When someone says a Markov chain has converged, they may mean that the chain has entered a high-probability region. I’ll explain in a moment why that’s desirable. But the belief/hope is that a burn-in period will put a Markov chain in a high-probability region. And it probably will, but there are a couple reasons why this isn’t necessarily the best thing to do.
- Burn-in may be inefficient. Casting aside worries that burn-in may not do what you want, it can be an inefficient way to find a high-probability region. MCMC isn’t designed to optimize a density function but rather to sample from it.

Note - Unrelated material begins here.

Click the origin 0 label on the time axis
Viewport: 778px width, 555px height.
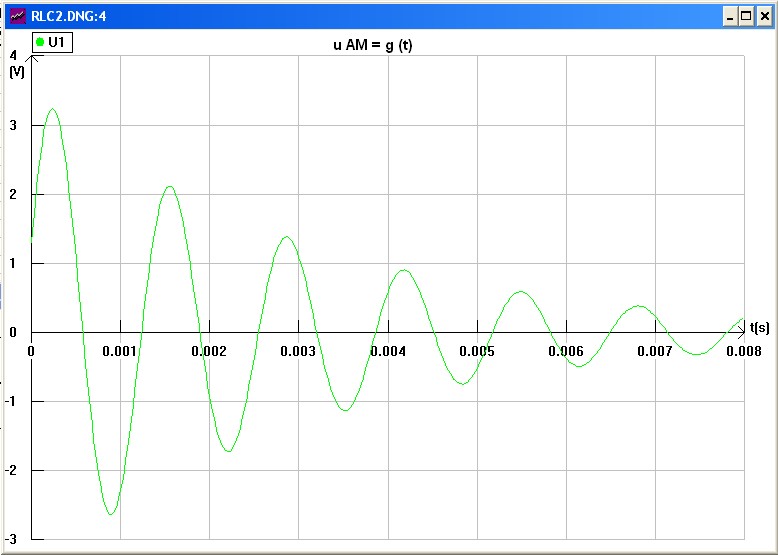tap(31, 351)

Why use burn-in? MCMC practitioners often don’t know how to do optimization, and in any case the corresponding optimization problem may be difficult. Also, if you’ve got the MCMC code in hand, it’s convenient to use it to find a starting point as well as for sampling.
So why does it matter whether you start your Markov chain in a high-probability region? In the limit, it doesn’t matter. But since you’re averaging some function of some finite number of samples, your average will be a better approximation if you start at a typical point in the density you’re sampling. If you start at a low probability location, your average may be more biased.
Samples from Markov chains don’t converge, but averages of functions applied to these samples may converge. When someone says a Markov chain has converged, they may mean they’re at a point where the average of a finite number of function applications will be a better approximation of the thing they want to compute than if they’d started at a low probability point.
It’s not just a matter of imprecise language when people say a Markov chain has converged. It sometimes betrays a misunderstanding of how Markov chains work.